# First custom signature



## Daizu (Jul 15, 2010)

Was getting tired of looking at the Kingdom Hearts signature I practically stole. /shame

So, I decided to make my own and here it is. It's the first one I've ever made by myself, so if it looks a little... bad, you know why. Tell me what you guys think. =P







Also, a quick question. My signatures size is about 499 x 140. There's some text that I'd like to put below it, but that would make the signatures overall size 499 x 154 (Yes, I looked, just to be sure). I'm confused about the Forum rules on the signature. When it says my signature can't be more than 500 x 150, does it mean the whole thing? Or just the picture? I've removed the text for the time being to avoid getting a _second _ infraction on my signature. 
	

	
	
		
		

		
		
	


	




 (The first infraction wasn't about this)


----------



## Phoenix Goddess (Jul 15, 2010)

I think it looks very amazing.

You should post it in the "Your best artwork" thread, it's definitely artistic.



			
				QUOTE said:
			
		

> The maximum combined file size for all graphics in a member's avatar and signature is: 80Kb



Make sure it isn't over that amount.

I think they meant the picture going over 500 x 150 , but I'm not too sure.


----------



## Daizu (Jul 15, 2010)

phoenixgoddess27 said:
			
		

> I think it looks very amazing.
> 
> You should post it in the "Your best artwork" thread, it's definitely artistic.
> 
> ...



Thank you for your comment. =)

I figured that thread was for drawings only, but I'll look into it. I have a few drawings I could put on there anyway, I think...
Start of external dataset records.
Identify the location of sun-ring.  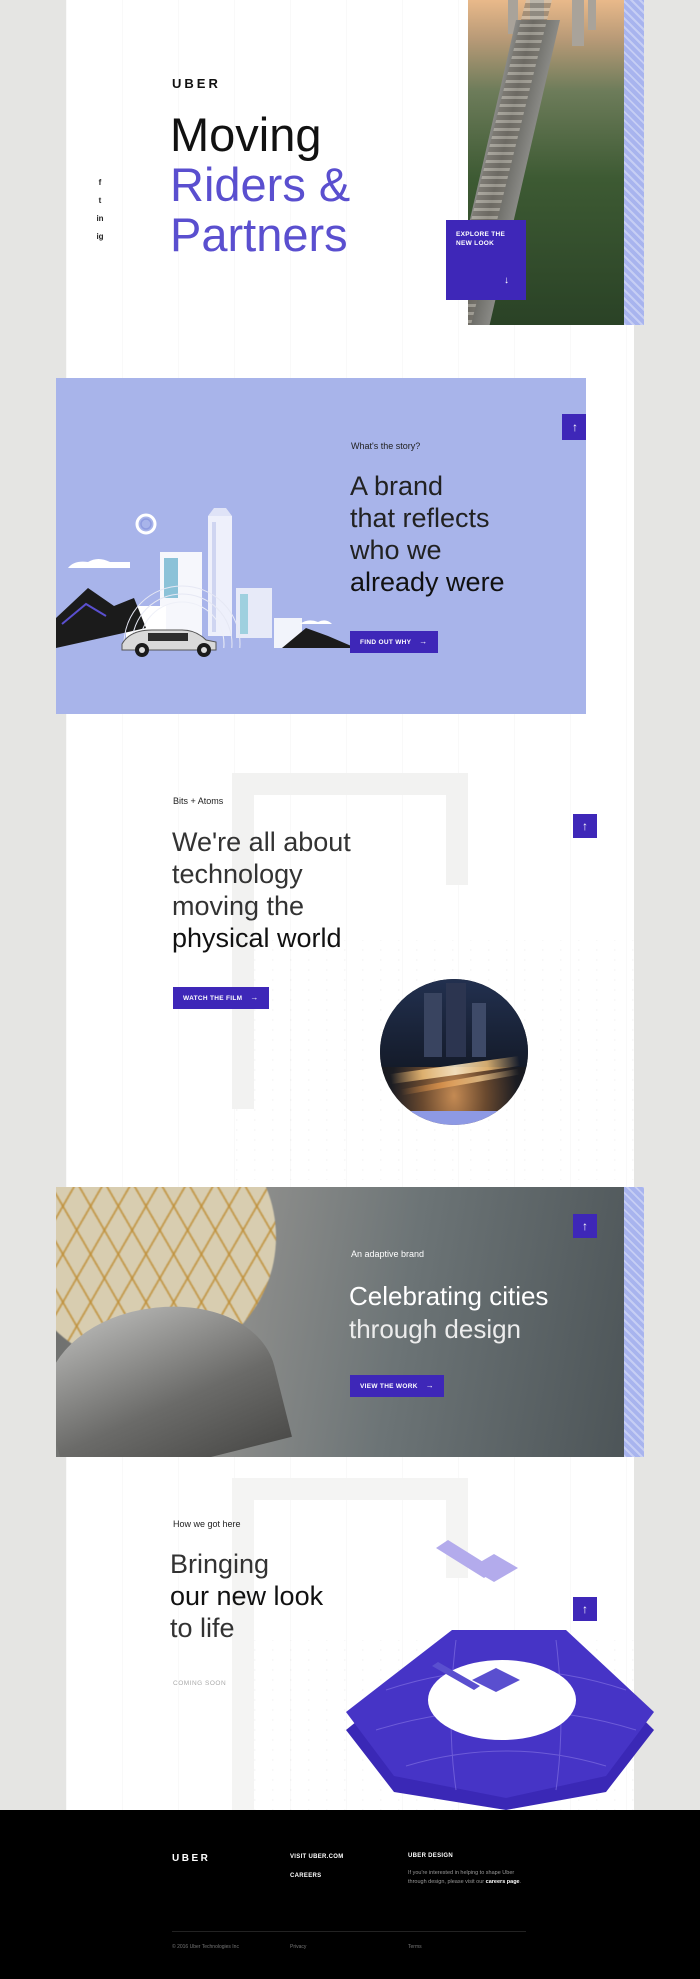
(146, 524).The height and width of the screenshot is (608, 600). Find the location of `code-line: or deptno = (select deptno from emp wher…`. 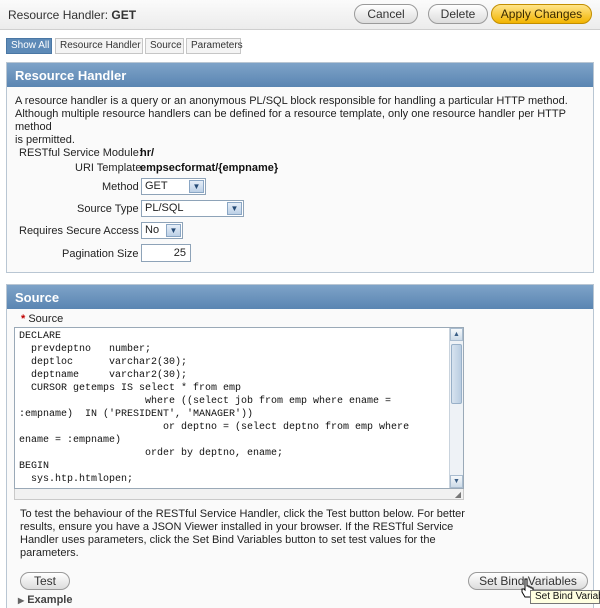

code-line: or deptno = (select deptno from emp wher… is located at coordinates (214, 428).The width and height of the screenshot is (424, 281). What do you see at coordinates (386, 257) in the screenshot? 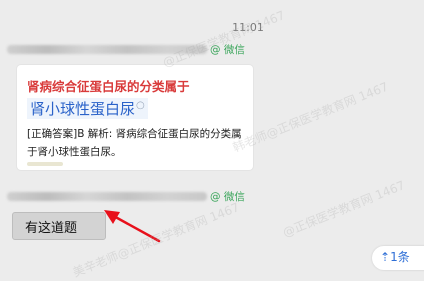
I see `arrow-up-icon: ⇡` at bounding box center [386, 257].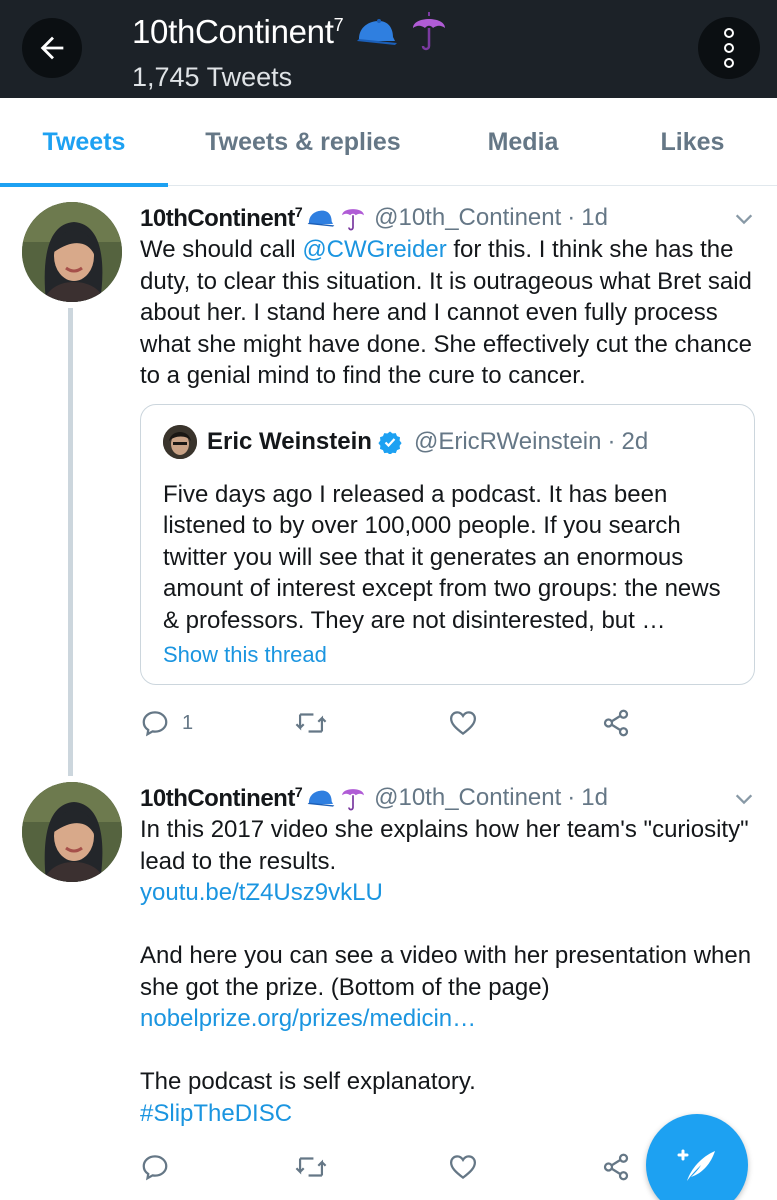  I want to click on reply-count: 1, so click(188, 722).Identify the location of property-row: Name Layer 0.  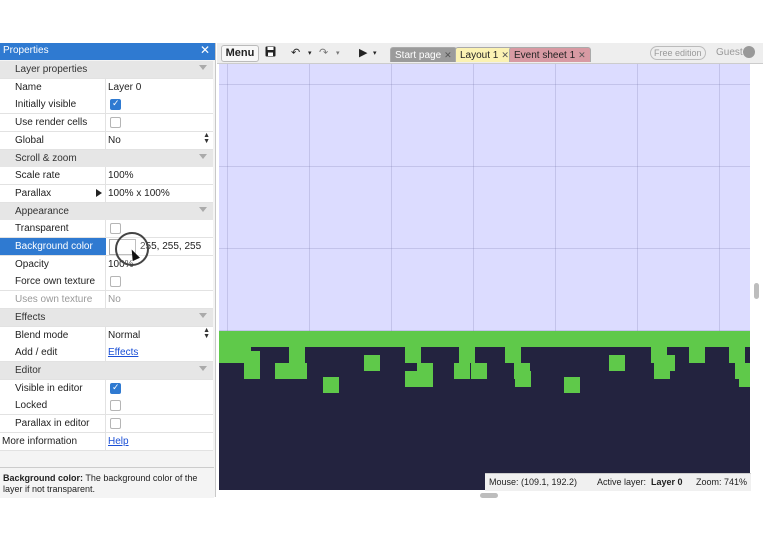
(106, 88).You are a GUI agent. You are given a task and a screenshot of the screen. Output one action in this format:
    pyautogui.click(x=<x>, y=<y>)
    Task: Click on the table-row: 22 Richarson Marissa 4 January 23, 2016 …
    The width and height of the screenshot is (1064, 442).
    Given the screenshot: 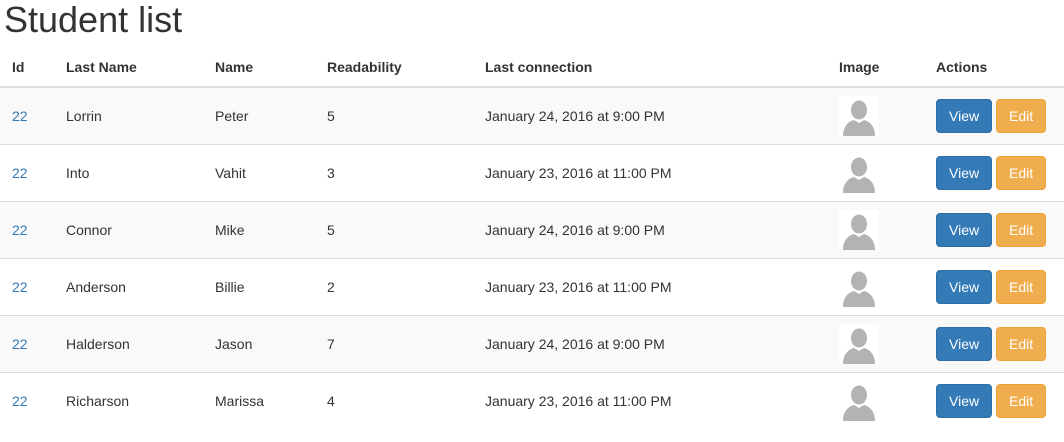 What is the action you would take?
    pyautogui.click(x=532, y=400)
    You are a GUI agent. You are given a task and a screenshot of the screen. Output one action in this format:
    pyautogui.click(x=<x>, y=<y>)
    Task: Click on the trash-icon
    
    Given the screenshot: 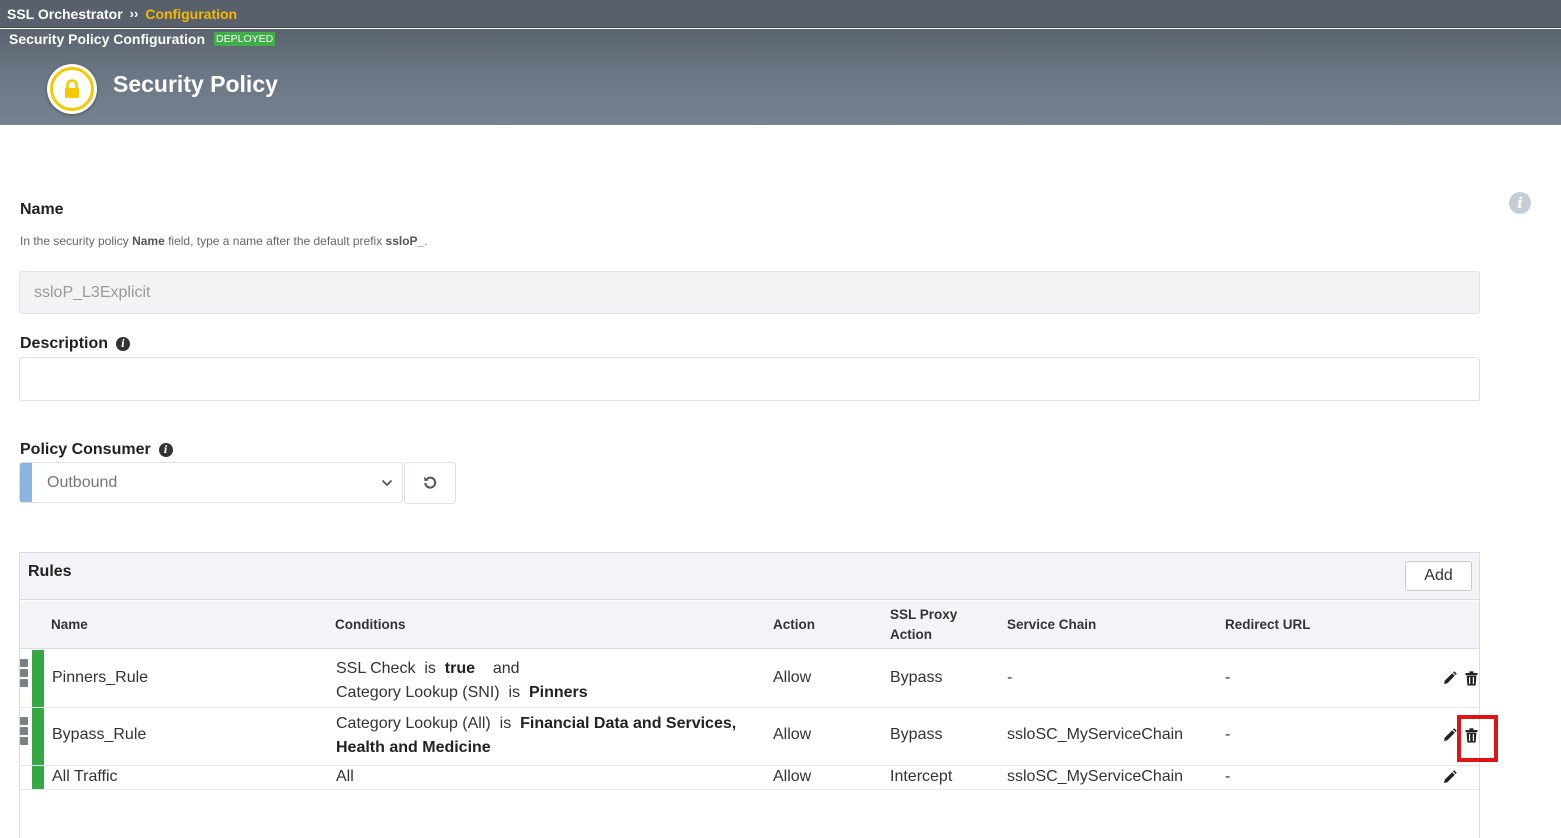 What is the action you would take?
    pyautogui.click(x=1472, y=678)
I checked, they only go to about 60kb. (More or less)


----------



## Phoenix Goddess (Jul 15, 2010)

Daizu said:
			
		

> Thank you for your comment. =)
> 
> I figured that thread was for drawings only, but I'll look into it. I have a few drawings I could put on there anyway, I think...
> 
> I checked, they only go to about 60kb. (More or less)



You're welcome 
	

	
	
		
		

		
		
	


	




The thread is for what a person considers as art, there are tattoos, photography, poetry, art, graphics, all sorts in that thread.

You should be fine if you're under 80kb.


----------